En vrai de vrai... je stresse pas tant que ça. Je veux dire, si, bien sûr que ça fait bizarre et un peu peur, un tel changement, mais... Chais pas, c’est comme si ce job était fait pour moi. Un peu comme s’il m’avait attendu pendant toutes ces longues années, et que, finalement, nous voilà réunis.
Donc non, au final, ça me fait pas tant stresser que ça. Je sais que je vais assurer, et mieux, je sais que je vais kiffer.

Aujourd'hui, c'est mon premier jour. Le premier jour d’une longue série. Le premier de beaucoup de jours. Enfin bref. M’y voilà, quoi.

Je viens de terminer de parler avec Miss Green, la gérante de la boutique. Elle m’intimide un peu, mais ça va, elle a l’air sympa. Elle m’a présenté la boutique et m’a expliqué ce que je devais faire.

Maintenant, je suis libre. Je fais ce que je veux. Enfin, ce que je veux. En me rappelant que je suis au boulot et en ne négligeant pas les tâches que je dois accomplir en conséquence.
Ça va être génial. Je pose mes affaires dans un coin. J’avais pris un sac, contenant un parchemin, et une plume et un encrier, des fois que Miss Green ait attendu de moi que je prenne des notes, ainsi qu’une casquette et des lunettes de soleil moldues (je n’avais pas osé venkr avec, des fois que la gérante soit un peu conservatrice ou anti née moldue), et bien sûr mon précieux matériel pour soigner les balais. Pas que je pensais en avoir besoin, bien sûr.
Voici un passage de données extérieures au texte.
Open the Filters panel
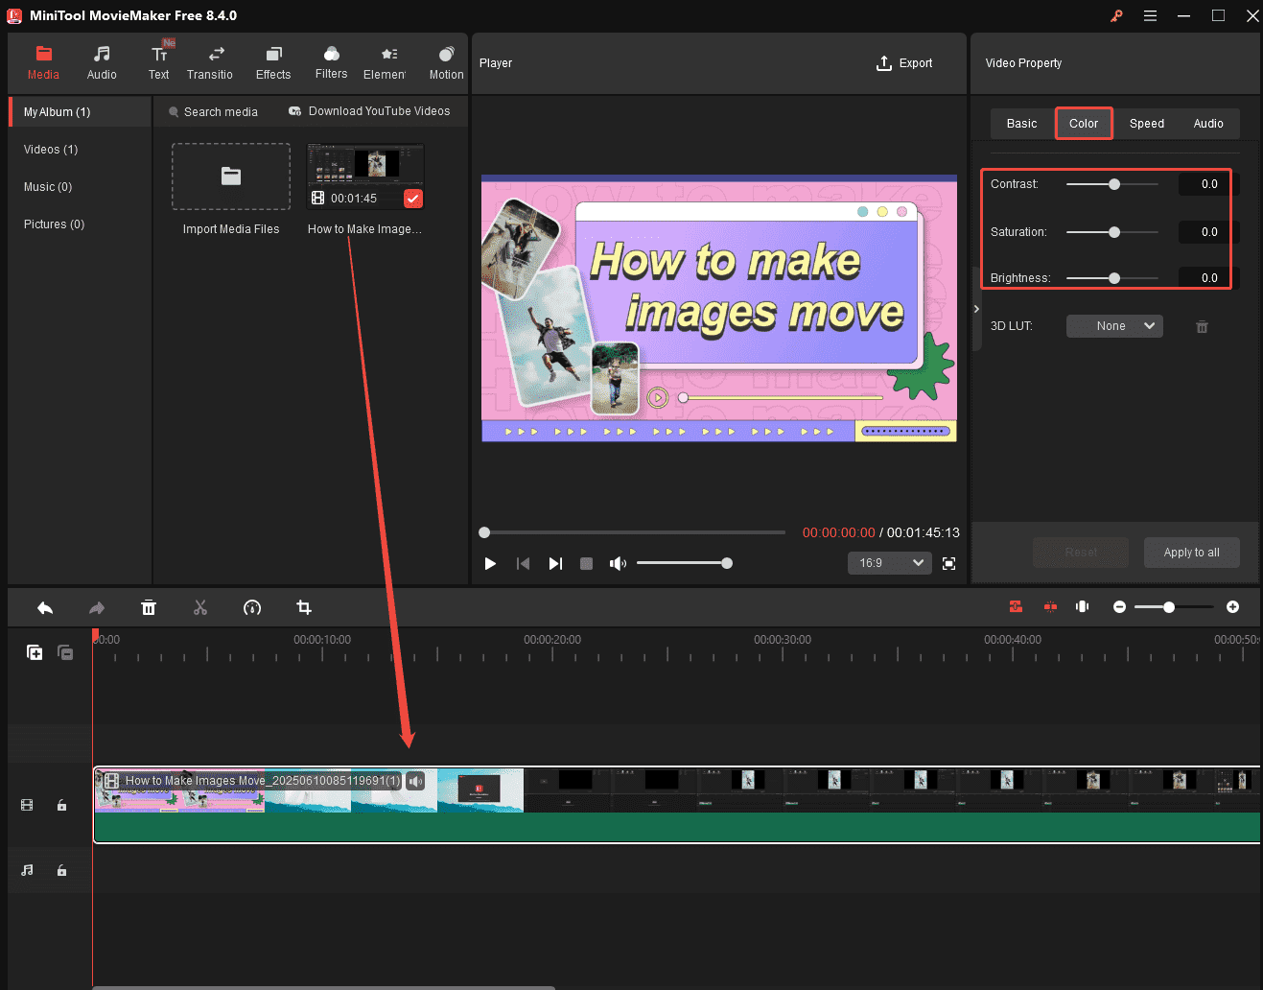The height and width of the screenshot is (990, 1263). [331, 62]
On était dans une boutique de balai, il y en avait plein de dispo, mais bon, si je devais en avoir besoin, pour le premier jour au moins, je préférerais utiliser les miens, auquel j’étais habitué et que j’avais moins peur de casser.
Bref je mets tout ça dans un coin, pour que ça gêne pas. Puis je tourne sur moi même pour admirer les lieux, sans pouvoir contenir le sourire béat et sûrement niais qui s'empare de mes lèvres. Ce job, ça va être le feu.

Je me lance dans l'exploration de la boutique. Je commence directement par la partie sur les balais, notamment les nouveautés. Ces trucs, ce sont des bijoux, mais vraiment. J’ose à peine les toucher. J’ai beau ne pas être pauvre non plus, ils seront à jamais hors de mon budget. Enfin, peut être un jour ? J’espère...
Je finis quand même par faire glisser mes doigts, doucement, sur leur manche raffiné. C’est incroyablement doux. Ils sont merveilleux.
C’est fou de me dire que je vais travailler autour de telles merveilles. Que je vais pouvoir les admirer tous les jours. Jusque là, j’étais prof de balai, oui, mais pas bon plus pour des pros. Autant je suis expert sur les caractéristiques et compétences de tous les balais, autant jusque là, je n’avais jamais fréquenté que des balais bons, sans être merveilleux. Moi j’en possède quelques uns assez sympa. C’était le cas de certains élèves aussi, même si ceux des plus jeunes étaient franchement pas ouf. Mais ceux que j’ai sous les yeux ? J’ai même du mal à le concevoir.

Bref. Je m’arrache à ma béatitude, un peu ridicule quand on pense que côtoyer de tels balais, c'est mon métier, maintenant. Mon métier... ça fait trop bizarre.